The Costs and Benefits of Going from Low Inflation to Price Stability

57 Pages Posted: 19 Jul 2004 Last revised: 12 Dec 2022

See all articles by Martin S. Feldstein

Martin S. Feldstein

National Bureau of Economic Research (NBER) (deceased); Harvard University (deceased)

Date Written: February 1996

Abstract

This paper evaluates the welfare gain from achieving price stability and compares it to the cost of the transition. In calculating the gain from price stability, the paper emphasizes the distortions caused by the interaction of inflation and capital income taxes. Because inflation exacerbates the tax distortions that would exist even with price stability, the annual deadweight loss of a two percent inflation rate is a surprisingly large one percent of GDP. Since the real gain from shifting to price stability grows in perpetuity at the rate of growth of GDP, its present value is a substantial multiple of this annual gain.
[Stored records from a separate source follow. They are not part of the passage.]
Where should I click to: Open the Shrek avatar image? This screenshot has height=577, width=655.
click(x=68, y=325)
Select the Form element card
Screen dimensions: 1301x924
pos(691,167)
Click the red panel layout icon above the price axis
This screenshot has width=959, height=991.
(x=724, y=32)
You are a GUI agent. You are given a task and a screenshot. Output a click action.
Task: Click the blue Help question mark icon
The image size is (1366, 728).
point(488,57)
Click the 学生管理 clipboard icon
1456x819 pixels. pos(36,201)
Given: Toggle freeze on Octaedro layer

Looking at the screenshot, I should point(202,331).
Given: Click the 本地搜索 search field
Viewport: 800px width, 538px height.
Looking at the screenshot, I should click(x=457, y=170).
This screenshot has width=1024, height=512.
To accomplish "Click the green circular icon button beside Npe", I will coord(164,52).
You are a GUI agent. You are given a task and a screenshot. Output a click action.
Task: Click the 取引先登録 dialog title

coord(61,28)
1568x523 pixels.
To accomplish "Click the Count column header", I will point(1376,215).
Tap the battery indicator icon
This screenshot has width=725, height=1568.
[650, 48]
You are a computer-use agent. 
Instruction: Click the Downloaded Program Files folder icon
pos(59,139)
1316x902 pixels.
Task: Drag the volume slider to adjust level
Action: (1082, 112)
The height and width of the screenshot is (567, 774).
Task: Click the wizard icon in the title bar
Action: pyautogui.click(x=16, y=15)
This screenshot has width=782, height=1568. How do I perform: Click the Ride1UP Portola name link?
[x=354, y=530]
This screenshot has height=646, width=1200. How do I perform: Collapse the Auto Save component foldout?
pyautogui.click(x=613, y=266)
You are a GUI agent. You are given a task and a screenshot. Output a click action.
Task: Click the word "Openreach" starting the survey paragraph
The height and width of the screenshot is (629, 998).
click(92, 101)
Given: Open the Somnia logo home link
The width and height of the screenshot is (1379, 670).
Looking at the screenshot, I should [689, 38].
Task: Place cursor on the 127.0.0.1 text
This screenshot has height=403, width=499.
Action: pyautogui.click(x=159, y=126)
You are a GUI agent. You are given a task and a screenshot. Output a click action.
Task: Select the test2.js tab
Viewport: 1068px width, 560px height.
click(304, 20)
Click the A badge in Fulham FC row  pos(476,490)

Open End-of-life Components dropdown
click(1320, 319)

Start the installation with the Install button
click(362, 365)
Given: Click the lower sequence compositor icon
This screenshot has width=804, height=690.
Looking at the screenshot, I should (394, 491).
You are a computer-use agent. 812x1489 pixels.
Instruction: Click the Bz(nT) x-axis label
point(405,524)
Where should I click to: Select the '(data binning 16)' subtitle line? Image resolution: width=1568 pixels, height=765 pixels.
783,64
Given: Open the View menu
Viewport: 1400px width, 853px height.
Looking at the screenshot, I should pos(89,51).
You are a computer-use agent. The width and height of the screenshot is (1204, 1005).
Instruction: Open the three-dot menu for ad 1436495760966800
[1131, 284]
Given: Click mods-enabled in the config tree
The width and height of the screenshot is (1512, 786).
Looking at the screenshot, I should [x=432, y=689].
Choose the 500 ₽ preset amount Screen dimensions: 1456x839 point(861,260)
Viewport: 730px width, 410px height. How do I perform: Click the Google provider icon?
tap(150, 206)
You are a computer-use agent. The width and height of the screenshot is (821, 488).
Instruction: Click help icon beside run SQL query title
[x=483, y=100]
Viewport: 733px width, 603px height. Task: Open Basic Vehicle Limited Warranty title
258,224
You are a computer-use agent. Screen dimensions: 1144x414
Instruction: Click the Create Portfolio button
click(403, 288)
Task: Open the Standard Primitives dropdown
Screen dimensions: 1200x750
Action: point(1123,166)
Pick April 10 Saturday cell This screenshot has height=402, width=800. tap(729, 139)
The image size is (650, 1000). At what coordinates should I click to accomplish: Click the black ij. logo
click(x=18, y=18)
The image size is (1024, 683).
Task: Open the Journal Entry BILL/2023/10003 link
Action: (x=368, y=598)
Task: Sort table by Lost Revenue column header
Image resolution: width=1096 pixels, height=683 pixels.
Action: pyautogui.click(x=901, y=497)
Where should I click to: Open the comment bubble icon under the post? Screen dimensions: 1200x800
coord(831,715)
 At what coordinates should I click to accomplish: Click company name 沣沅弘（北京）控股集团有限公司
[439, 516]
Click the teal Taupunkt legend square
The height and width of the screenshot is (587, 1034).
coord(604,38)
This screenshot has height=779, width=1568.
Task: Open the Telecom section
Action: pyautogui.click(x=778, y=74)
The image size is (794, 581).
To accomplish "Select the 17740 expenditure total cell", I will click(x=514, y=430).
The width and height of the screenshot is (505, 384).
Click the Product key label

Discounting the annual gains at the rate that investors require for risky equity investments (i.e., at the 5.1 percent real net-of-tax rate of return on the Standard and Poors portfolio of equities from 1970 to 1994) implies a present value gain equal to more than 35 percent of the initial level of GDP. Since the estimated cost of shifting from two percent inflation to price stability is about five percent of GDP, the gain substantially outweighs the cost of transition.